Phylogenetics of malarial parasites and closely related haemosporidia
To identify and describe malaria parasite diversity, I have sequenced the mitochondrial cytochrome b gene. While useful for differentiation between parasite lineages (see MalAvi database), this marker does not provide sufficient data for resolution of relationships between most lineages of avian malaria (Plasmodium and Haemoproteus). To address this I collectied additional data from nuclear and apicoplast genomes, allowing improved phylogentic resolution for a diverse assemblage of malaria parasites I have identified in east African vertebrates.
Among the many African mammals I have tested, bats have proven to be consistent hosts of haemosporidian parasites - most of which represent new genetic lineages, and possibly new species. I continue to collect samples for haemosporidian analysis as I carry out my work on bats.
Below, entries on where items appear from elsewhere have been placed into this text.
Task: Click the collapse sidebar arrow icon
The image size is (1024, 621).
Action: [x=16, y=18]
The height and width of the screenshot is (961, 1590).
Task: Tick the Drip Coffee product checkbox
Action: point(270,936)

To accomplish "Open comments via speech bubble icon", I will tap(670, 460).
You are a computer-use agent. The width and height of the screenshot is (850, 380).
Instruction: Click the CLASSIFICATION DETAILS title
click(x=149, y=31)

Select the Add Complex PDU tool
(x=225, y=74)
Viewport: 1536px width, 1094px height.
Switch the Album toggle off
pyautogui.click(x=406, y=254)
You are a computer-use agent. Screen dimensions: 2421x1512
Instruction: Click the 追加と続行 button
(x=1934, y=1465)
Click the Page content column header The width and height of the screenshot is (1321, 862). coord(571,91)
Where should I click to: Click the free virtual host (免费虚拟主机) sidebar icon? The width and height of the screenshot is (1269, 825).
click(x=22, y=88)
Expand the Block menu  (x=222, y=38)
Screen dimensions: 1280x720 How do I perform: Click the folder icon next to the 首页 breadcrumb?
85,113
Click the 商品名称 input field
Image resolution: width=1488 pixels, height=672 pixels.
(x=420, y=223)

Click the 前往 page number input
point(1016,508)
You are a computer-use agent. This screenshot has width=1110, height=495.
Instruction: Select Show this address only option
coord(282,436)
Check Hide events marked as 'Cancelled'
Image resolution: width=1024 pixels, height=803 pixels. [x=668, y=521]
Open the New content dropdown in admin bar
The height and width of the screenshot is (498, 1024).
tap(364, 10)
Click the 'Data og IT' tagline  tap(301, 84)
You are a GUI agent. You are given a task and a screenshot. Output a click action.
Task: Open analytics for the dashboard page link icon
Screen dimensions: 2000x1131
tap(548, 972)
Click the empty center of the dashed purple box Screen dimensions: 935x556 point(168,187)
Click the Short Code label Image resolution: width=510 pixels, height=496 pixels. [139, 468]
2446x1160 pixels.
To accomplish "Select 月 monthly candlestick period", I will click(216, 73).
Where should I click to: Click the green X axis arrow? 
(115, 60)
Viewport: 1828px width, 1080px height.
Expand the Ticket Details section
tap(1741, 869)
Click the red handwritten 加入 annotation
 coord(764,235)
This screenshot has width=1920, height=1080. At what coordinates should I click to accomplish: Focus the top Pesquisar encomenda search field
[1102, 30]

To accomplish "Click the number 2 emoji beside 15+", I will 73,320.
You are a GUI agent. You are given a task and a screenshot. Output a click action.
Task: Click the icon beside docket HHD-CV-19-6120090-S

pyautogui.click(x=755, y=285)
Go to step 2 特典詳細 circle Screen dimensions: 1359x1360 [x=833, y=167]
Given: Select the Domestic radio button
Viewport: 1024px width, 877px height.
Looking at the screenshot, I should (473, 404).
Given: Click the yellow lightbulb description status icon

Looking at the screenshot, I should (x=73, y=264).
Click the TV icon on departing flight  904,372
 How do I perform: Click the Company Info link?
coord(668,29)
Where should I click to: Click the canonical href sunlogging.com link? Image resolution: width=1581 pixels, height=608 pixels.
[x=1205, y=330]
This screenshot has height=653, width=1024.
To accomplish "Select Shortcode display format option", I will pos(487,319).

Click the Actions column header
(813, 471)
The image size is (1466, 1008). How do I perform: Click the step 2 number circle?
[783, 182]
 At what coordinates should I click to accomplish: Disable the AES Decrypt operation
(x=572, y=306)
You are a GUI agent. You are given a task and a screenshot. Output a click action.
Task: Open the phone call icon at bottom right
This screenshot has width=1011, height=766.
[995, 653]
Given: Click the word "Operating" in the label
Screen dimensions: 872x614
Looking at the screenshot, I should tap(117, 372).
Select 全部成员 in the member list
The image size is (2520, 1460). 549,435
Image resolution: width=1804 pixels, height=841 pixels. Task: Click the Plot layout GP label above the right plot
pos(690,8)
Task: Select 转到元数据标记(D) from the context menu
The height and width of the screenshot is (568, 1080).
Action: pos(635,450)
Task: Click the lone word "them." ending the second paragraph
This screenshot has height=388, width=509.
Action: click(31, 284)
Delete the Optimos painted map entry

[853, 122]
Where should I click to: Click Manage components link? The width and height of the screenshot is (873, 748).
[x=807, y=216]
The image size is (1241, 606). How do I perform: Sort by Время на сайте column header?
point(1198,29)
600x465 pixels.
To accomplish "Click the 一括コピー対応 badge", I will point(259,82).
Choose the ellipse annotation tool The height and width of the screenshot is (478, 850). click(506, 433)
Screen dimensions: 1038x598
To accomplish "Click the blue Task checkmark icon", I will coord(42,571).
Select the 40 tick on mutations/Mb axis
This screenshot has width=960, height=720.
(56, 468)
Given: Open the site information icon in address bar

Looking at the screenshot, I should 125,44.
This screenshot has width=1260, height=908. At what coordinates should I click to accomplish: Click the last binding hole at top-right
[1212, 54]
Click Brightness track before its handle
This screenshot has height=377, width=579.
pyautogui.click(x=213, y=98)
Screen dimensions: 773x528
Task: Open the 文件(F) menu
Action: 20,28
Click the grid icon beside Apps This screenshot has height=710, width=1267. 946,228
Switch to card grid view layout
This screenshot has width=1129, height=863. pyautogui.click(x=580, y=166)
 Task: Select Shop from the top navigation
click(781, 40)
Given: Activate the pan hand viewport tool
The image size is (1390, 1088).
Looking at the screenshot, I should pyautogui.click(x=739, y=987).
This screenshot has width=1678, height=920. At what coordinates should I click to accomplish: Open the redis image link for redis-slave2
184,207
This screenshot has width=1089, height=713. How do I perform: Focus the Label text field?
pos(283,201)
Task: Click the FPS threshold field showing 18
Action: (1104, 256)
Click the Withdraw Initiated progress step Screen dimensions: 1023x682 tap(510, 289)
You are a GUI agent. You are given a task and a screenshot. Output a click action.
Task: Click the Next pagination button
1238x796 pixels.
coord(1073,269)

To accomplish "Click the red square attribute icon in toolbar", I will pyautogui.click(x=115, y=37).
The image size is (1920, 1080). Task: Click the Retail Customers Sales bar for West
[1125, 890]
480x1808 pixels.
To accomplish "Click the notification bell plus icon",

Laser capture and comparative genomics of Plasmodium parasites
Currently there are few publicly available genomes of Plasmodium parasites (see PlasmoDB), with no representation of avian Plasmodium species. My colleagues and I have used laser capture microdissection microscopy (LCMM) methods to obtain parasite isolates from birds for genomic sequencing and comparative analyses. Although this study recovered only a small fraction of genomic material, we were able to demonstrate that LCMM paired with whole genome amplification methods is a viable option for obtaining genomic material for comparative genomic analyses and the development of phylogenetic markers.